▶ [TEXT EXTRACT]:
Monday, June 29, 2009

Quilts in the Yard '09


Well I've been working like crazy trying to finish the birdhouse quilt for this week's quilt show, Quilts in the Yard. This is a quilt show organized by one woman, my friend Bonnie Ross. Now understand, Bonnie is one of those woman that everyone wants to be friends with. She is full of joy, eternally young, and just amazing. That said, doing a quilt show by yourself is a huge undertaking.




Last year, when she told me what she was doing, I thought she was nuts. Didn't she know that quilt shows were organized by whole quilt guilds, not just a couple of ladies? Still she rose to the challenge and it was absolutely gorgeous. I had never been to anything like it. People came from all over to see the quilts. Its held at Scotland Yards, a nursery in Edinboro, PA where Bonnie works. Quilts are hung throughout the property under trellises, in greenhouses, and in a beautiful restored barn. Last year, there were over 200 quilts and wall hangings. The vast majority of the work was traditional, but Bonnie invited me to hang some of more contemporary pieces. They were well received and it was nice to get validation of my work. Sometimes all we see are the flaws in our art, so its nice to hear some kind words.

Anyways, Bonnie is repeating herself again this holiday weekend. The show will be on July 5th from 10 - 5. Admission is $2 with proceeds going to the Edinboro library. A lot of the pieces will be up for sale for reasonable prices. If anybody has any questions please just email me directly.

Saturday, June 27, 2009

Blind Hem Stitch - 1 Nina-Marie - 0



Well, I've decided that I have a very complex love-hate relationship with my sewing machine. She's an Elna 6003 Quilter's Dream. Eleven years ago, I sold my first quilt and bought this machine which I had my eye on for quite a while. She really is a great friend normally. She's never broken down on me, does everything I need her to do and never complains when I have to sew back together 1000 little pieces of perfectly good cotton that I had just cut all up.

Still this week, we had a little tiff, her and I. I finally got the birdhouses quilt all designed and pinned properly. Now I wanted to top stitch it all down with a nice blind hem stitch like described in Vikki Pignatelli's book Quilting by Improvisation. It sounded easy enough when I read how to do it. I looked on my machine labels and found that among all those stitches was indeed a nice hem stitch. I never had used it before since all my pants get hemmed with Steam a Seam. So I sat down with matching thread and started sewing. With a little trial and error I got the right size stitch I wanted, but couldn't manage to make the stitch exactly right. You see you are suppose to run the straight part of the stitch off the applique with the little arrows its making bite into the applique. Either the straight stitch was too far away from the applique or ended up on the applique. Sighhhhhhhh that didn't look quite right.

So my machine and I had a little talk and she reminded me that I did have a nice user friendly owner's manual in my drawer. There I found out that I had a foot that did hemming with a guide - Who Knew? With that the stitching went better but still wasn't perfect. I stitched and stitched over three days and 8 hours. Its nice working in two colors though, because I only used two bobbins of thread - blue and orange. My machine and I had made up by the end although I felt like a pin cushion from getting stuck so many times. I think my machine and the pins are in cahoots.

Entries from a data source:

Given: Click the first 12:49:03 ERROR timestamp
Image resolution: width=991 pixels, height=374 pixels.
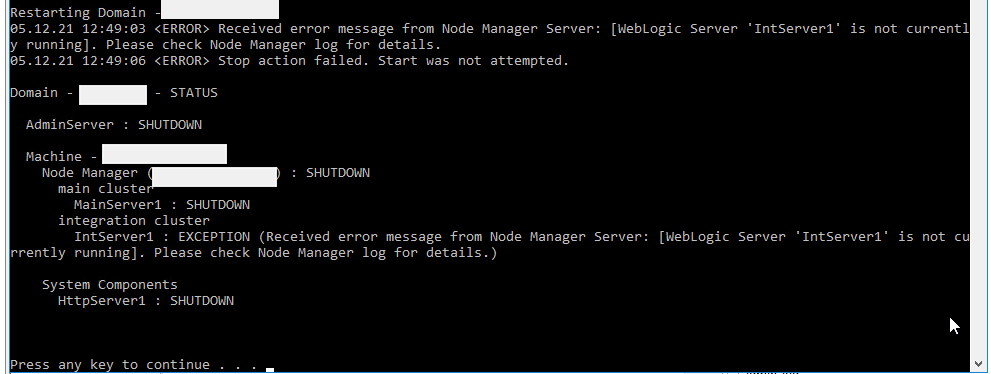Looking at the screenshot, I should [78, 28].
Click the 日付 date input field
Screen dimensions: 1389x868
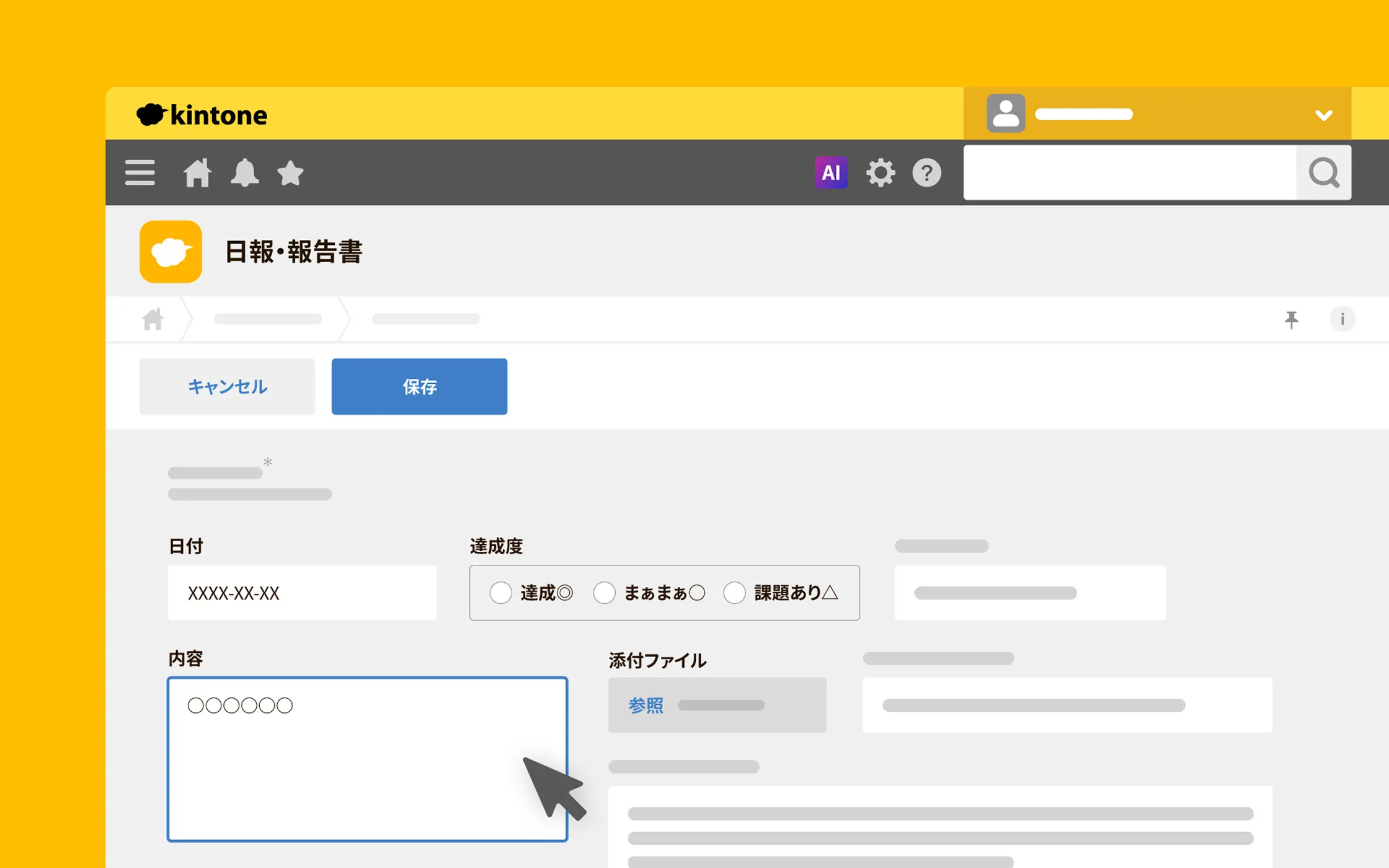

▶ [WHAT THE TASK ASKS]:
Write the next part of the quilting blog, picking up right after its last sentence. None of the entries are needed for this.

▶ [OUTPUT OF THE TASK]:
I think next time I'm going to try just a neat straight stitch and see if that gives me what I need. I know its not all fancy like the blind hem stitch but I know it likes me better.

Wednesday, June 24, 2009

Tumbling Blocks

"You were all called to travel on the same road and in the same direction, so stay together both outwardly and inwardly. You have One faith, One Master, One baptism, One God the Father of all, who rules through all, is present through all, and works through all. Everything you are, think and do, is permeated in Oneness." Ephesians 4:4
Have you ever had a project get out of hand? This one did. That seemed funny since the whole thing is made by hand from beginning to end. What started out to be a simple millennium quilt ended up being a 5 year lesson in patience.
So in 1999, quilters online were all trading little 2.5" squares. You would cut up so many charms and then send them out to other quilters all around the world. We were all trying to get 2000 of them and make a Y2K quilt. I loved trading. It made every day a good mail day. I really wanted to decide a nice quilt to put them in. At the same time, our guild had had a program that taught us all how to English paper piece. That's when you use some sort of template (most of the time paper) and you baste the fabric to the template. Then you piece all the pieces together and take out the paper. A lot of Grandma's Garden quilts are done this way since hexagons would be so hard to piece traditionally. I decided to challenge myself and use English paper piecing to make a tumbling block therefore, skipping the hassle of inset seams. I wanted the pieces to be nice and little and the quilt completely by hand. Plus it would be a nice study in value.
I drafted the pattern on my computer and printed out hundreds of the paper templates. They all needed to be cut, then the fabric basted on, then pieced into little Light, Medium, Dark tumbling blocks. Once I got a ton of those done I started to put them all together. I played around with different sets but saw one in a book that I might want to modify to my taste. Little by little the quilt started to grow. My daughter was a toddler then and there was time here and there to do hand work. Soon all the Y2K charms were used and I thought the quilt looked too little. So I drafted it out bigger and reached into my stash of sample fabrics squares I had been hording. Well. . . . .You'd think that with an engineering degree I might have figured that making the set a little bigger would increase the number of square dramatically. But no. . . .I didn't figure that out until the end (five years later) when I counted over 4200 of them in it. When finished, I was tired of the project and was glad to get it done. It ended up being 65" by 95". I said never again - but never say never. This year I started a pinwheel tessellating quilt all done by hand. Sighhhhhhhhhhhhh. . . . . . . . . .

Monday, June 22, 2009

Praise Hands for Sacred Threads 2009

"Sing and make music in your heart to the Lord, always giving thanks to God, the Father, for everything." Eph 5:19,20


I have a habit of emailing quilters if their work really strikes me. This is how I got to know a new friend, Lisa Ellis last summer. I loved a lily quilt that she made and posted. Looking over her body of work I could see many similarities with mine. We both like to use Christian themes, women in motion and organic lines. She suggested that I enter the Sacred Threads Quilt Show. I put it on my list of things to do since I had seen articles on how amazing the show was. That said, life happens and the deadline for the show snuck up on me. So a week before they were due, I started designing. I had 3 or 4 designs drawn out and chose the one that I thought was the strongest. I had gotten inspiration from an online photo - which I blew up and cropped (twice). Then I drew in my own elements adding value with pencil.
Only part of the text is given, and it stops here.